* _What needs to be done_
For the entries below, repeat exactly each line starting with the one that contains "The width and height of the screenshot is (683, 344)." and going on through the one that contains "The height and width of the screenshot is (267, 431).", and no others.

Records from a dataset
________________

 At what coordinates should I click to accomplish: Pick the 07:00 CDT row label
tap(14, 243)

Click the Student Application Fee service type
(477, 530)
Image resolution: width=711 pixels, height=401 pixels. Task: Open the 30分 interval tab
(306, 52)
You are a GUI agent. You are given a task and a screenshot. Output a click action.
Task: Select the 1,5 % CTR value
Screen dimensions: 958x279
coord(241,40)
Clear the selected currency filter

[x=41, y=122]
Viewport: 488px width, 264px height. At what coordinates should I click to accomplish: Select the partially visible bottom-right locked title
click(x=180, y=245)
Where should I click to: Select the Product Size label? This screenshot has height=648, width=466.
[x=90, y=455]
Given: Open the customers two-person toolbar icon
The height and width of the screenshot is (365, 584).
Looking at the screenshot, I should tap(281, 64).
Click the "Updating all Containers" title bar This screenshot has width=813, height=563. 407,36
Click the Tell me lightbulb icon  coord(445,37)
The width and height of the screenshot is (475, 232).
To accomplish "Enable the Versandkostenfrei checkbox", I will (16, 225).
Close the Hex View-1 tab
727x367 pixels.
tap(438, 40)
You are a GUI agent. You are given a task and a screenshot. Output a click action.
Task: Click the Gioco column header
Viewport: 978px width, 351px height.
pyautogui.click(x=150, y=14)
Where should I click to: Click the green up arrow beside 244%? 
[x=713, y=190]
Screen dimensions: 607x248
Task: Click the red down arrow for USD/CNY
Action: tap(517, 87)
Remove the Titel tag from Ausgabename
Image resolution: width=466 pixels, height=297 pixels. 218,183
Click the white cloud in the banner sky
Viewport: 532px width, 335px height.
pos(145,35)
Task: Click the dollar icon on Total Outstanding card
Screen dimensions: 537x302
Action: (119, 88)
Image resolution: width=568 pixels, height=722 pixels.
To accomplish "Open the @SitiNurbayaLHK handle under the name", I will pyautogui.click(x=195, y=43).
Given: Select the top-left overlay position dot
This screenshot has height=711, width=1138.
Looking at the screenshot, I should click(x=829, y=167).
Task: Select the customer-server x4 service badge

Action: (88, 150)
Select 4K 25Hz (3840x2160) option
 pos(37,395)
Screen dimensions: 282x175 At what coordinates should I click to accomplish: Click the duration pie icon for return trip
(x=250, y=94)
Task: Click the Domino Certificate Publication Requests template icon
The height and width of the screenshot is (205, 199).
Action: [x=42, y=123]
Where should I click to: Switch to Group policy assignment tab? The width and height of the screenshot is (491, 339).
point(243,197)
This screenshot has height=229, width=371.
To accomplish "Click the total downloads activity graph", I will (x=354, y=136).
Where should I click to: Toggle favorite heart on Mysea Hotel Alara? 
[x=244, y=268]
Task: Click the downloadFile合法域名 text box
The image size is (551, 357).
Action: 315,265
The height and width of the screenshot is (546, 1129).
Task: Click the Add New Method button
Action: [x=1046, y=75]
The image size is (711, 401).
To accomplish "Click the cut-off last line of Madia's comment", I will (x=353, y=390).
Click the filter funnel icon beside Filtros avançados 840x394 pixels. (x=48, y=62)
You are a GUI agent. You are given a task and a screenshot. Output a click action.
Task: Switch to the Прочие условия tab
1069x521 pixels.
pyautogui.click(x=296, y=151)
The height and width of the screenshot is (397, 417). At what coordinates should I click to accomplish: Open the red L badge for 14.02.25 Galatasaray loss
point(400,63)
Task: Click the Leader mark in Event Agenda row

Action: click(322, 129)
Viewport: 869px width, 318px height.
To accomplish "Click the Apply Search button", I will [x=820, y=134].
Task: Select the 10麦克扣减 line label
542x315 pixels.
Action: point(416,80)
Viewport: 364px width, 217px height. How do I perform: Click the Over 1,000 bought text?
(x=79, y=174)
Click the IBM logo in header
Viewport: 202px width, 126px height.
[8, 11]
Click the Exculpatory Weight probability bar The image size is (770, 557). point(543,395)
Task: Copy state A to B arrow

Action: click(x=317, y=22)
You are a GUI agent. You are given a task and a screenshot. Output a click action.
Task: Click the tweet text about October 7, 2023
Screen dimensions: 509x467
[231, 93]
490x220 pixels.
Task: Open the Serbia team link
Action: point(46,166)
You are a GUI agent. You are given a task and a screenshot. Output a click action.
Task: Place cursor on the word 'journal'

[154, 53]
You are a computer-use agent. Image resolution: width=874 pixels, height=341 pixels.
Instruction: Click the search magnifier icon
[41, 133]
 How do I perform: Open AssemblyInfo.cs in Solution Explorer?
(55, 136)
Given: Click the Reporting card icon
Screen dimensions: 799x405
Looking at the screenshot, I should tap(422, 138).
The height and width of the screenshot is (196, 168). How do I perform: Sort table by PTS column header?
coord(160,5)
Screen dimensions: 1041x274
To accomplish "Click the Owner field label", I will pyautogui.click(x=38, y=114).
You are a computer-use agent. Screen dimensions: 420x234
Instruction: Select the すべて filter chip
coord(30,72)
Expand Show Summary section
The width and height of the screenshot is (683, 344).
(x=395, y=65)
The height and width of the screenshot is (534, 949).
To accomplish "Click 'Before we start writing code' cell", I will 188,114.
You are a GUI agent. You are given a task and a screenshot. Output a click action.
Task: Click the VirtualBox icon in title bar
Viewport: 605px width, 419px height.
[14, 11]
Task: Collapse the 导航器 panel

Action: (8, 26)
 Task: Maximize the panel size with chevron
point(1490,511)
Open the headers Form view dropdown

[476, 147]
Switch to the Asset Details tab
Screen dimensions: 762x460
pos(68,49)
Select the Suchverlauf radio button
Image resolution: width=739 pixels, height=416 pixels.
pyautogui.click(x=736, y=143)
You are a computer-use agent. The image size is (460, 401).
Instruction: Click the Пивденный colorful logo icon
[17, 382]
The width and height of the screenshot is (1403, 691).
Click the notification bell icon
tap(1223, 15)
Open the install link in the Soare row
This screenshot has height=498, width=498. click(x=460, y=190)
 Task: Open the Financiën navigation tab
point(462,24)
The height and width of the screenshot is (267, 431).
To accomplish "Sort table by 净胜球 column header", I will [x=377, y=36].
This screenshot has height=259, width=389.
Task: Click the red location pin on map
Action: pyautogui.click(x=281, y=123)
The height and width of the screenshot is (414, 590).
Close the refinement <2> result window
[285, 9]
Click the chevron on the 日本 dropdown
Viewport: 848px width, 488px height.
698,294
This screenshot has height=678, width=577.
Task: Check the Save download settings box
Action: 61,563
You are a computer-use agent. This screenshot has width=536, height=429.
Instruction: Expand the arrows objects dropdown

________________

* _Answer to this exercise_
The width and height of the screenshot is (683, 344).
(x=395, y=65)
The height and width of the screenshot is (534, 949).
To accomplish "Click 'Before we start writing code' cell", I will 188,114.
You are a GUI agent. You are given a task and a screenshot. Output a click action.
Task: Click the VirtualBox icon in title bar
Viewport: 605px width, 419px height.
[14, 11]
Task: Collapse the 导航器 panel

Action: (8, 26)
 Task: Maximize the panel size with chevron
point(1490,511)
Open the headers Form view dropdown

[476, 147]
Switch to the Asset Details tab
Screen dimensions: 762x460
pos(68,49)
Select the Suchverlauf radio button
Image resolution: width=739 pixels, height=416 pixels.
pyautogui.click(x=736, y=143)
You are a computer-use agent. The image size is (460, 401).
Instruction: Click the Пивденный colorful logo icon
[17, 382]
The width and height of the screenshot is (1403, 691).
Click the notification bell icon
tap(1223, 15)
Open the install link in the Soare row
This screenshot has height=498, width=498. click(x=460, y=190)
 Task: Open the Financiën navigation tab
point(462,24)
The height and width of the screenshot is (267, 431).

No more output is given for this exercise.